> [Your objective]: Every line in the records below between the one holding "Task: Click the Script Path input field" and the one holding "1883x1084 pixels.", inclusive, is to be set down exactly; all other lines are to be left out.

> [Data for analysis]:
Segment Open
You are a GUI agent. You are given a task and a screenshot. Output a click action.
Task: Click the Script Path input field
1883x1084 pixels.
Segment Closed
Segment Open
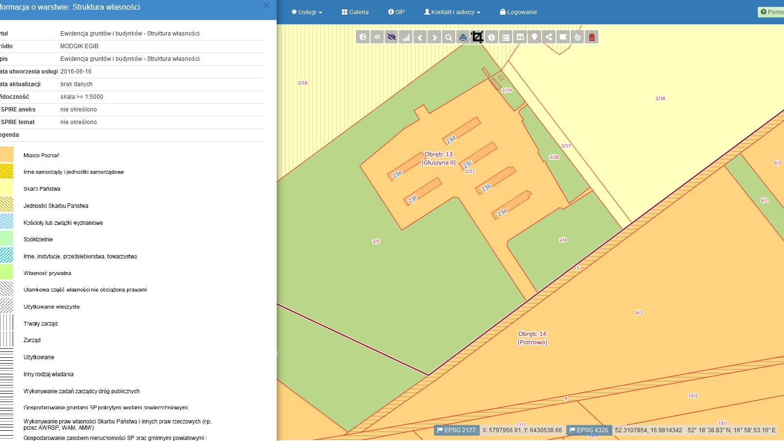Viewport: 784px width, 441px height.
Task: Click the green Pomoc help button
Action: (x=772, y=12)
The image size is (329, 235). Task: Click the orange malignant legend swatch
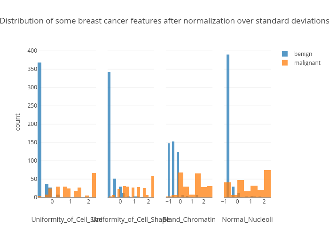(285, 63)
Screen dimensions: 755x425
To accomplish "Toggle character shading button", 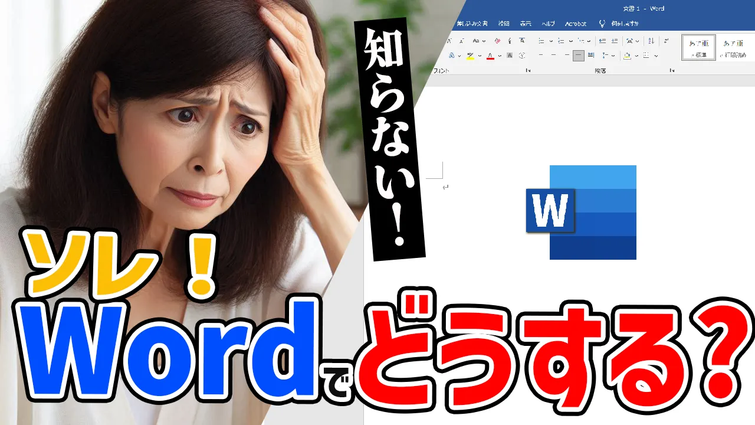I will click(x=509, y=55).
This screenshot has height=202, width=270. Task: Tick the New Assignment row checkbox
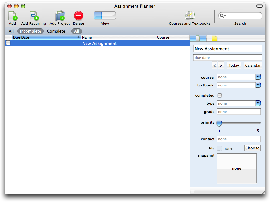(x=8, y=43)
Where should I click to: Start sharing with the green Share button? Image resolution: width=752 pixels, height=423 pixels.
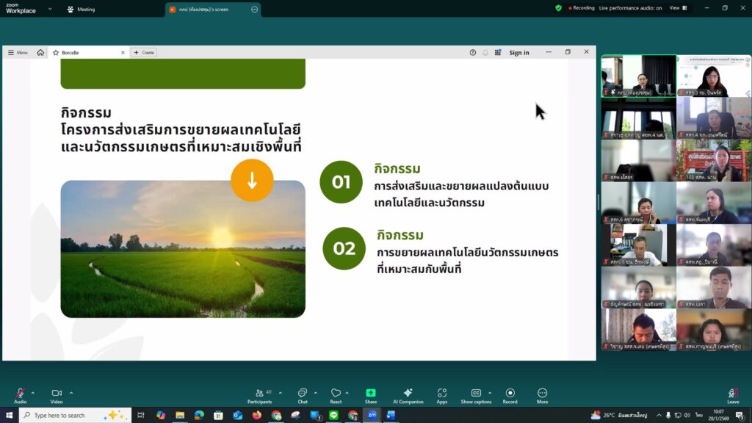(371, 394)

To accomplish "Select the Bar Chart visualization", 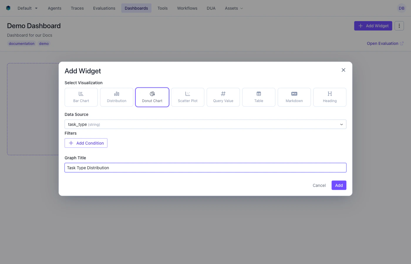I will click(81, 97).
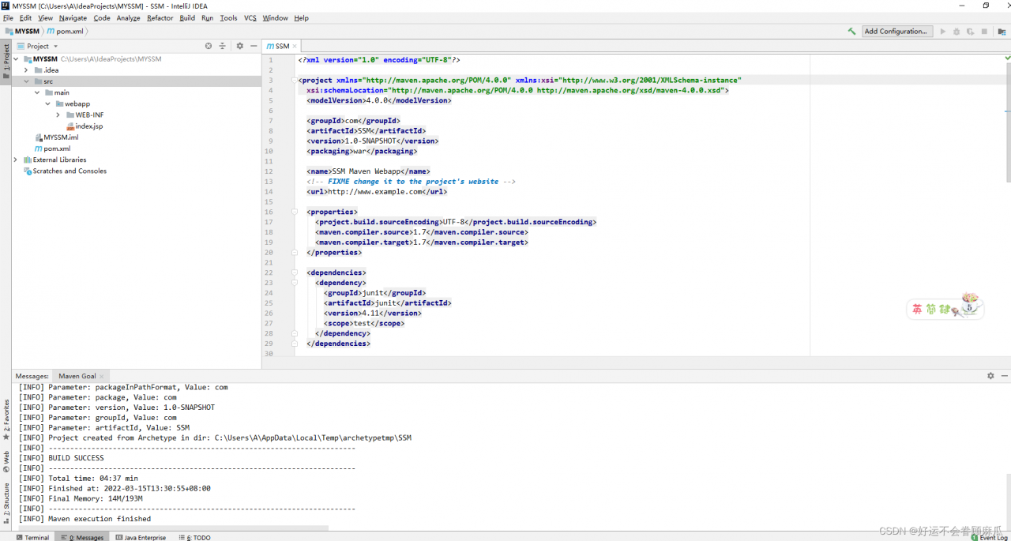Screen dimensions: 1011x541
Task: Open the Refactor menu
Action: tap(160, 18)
Segment Closed
> [Task answer]:
Task: Click the Script Path input field
1883x1084 pixels.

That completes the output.